◆ WHAT THE TASK ASKS:
Everything from the line containing "Image resolution: width=1024" to the end of the material, both ends included, should be repeated exactly; please give only those lines.

**** DATA PROVIDED ****

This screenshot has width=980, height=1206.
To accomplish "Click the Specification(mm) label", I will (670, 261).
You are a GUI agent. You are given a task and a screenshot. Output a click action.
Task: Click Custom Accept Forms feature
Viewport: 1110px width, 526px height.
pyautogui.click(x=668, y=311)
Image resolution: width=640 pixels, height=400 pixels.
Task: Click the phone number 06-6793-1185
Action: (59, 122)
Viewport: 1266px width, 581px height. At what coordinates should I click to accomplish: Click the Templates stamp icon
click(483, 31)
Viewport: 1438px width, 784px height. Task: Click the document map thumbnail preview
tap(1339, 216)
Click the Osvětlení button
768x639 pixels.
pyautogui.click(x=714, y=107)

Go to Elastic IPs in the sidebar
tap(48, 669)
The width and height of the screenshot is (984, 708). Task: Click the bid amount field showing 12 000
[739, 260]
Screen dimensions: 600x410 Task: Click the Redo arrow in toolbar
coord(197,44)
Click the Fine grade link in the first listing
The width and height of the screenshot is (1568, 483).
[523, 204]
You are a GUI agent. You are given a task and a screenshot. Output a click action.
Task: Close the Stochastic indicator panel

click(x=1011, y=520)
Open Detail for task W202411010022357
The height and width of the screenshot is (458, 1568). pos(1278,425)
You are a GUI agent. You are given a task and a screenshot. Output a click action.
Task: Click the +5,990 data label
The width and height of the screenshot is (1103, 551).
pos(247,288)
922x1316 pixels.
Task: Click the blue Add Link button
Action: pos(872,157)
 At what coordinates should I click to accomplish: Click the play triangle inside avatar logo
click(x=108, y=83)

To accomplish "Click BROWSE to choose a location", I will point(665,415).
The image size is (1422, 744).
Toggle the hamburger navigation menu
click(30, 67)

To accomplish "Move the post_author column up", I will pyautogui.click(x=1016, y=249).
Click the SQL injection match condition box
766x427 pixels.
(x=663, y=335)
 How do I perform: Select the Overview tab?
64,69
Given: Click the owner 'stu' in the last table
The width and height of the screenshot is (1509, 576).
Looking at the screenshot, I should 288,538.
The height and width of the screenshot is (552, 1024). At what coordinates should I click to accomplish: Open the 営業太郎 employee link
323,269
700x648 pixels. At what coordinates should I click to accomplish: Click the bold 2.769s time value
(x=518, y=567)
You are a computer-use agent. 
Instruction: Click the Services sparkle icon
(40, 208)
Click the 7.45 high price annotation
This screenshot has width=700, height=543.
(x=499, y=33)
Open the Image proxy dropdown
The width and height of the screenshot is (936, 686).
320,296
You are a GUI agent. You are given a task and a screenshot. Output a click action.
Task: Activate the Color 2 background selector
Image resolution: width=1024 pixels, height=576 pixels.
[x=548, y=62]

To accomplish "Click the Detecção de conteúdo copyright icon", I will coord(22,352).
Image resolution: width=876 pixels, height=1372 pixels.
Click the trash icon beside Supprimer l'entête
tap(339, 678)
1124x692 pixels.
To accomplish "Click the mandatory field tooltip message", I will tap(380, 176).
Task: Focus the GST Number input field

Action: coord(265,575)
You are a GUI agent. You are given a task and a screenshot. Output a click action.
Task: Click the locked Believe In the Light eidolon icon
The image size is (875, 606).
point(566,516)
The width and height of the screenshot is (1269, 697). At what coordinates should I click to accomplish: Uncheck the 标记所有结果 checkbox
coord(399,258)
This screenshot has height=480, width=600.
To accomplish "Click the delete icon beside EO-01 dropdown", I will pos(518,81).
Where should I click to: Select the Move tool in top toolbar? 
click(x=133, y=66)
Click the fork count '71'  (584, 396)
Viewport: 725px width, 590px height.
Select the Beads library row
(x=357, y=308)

****

◆ ANSWER TO THIS EXERCISE:
Image resolution: width=1024 pixels, height=576 pixels.
[x=548, y=62]

To accomplish "Click the Detecção de conteúdo copyright icon", I will coord(22,352).
Image resolution: width=876 pixels, height=1372 pixels.
Click the trash icon beside Supprimer l'entête
tap(339, 678)
1124x692 pixels.
To accomplish "Click the mandatory field tooltip message", I will tap(380, 176).
Task: Focus the GST Number input field

Action: coord(265,575)
You are a GUI agent. You are given a task and a screenshot. Output a click action.
Task: Click the locked Believe In the Light eidolon icon
The image size is (875, 606).
point(566,516)
The width and height of the screenshot is (1269, 697). At what coordinates should I click to accomplish: Uncheck the 标记所有结果 checkbox
coord(399,258)
This screenshot has height=480, width=600.
To accomplish "Click the delete icon beside EO-01 dropdown", I will pos(518,81).
Where should I click to: Select the Move tool in top toolbar? 
click(x=133, y=66)
Click the fork count '71'  (584, 396)
Viewport: 725px width, 590px height.
Select the Beads library row
(x=357, y=308)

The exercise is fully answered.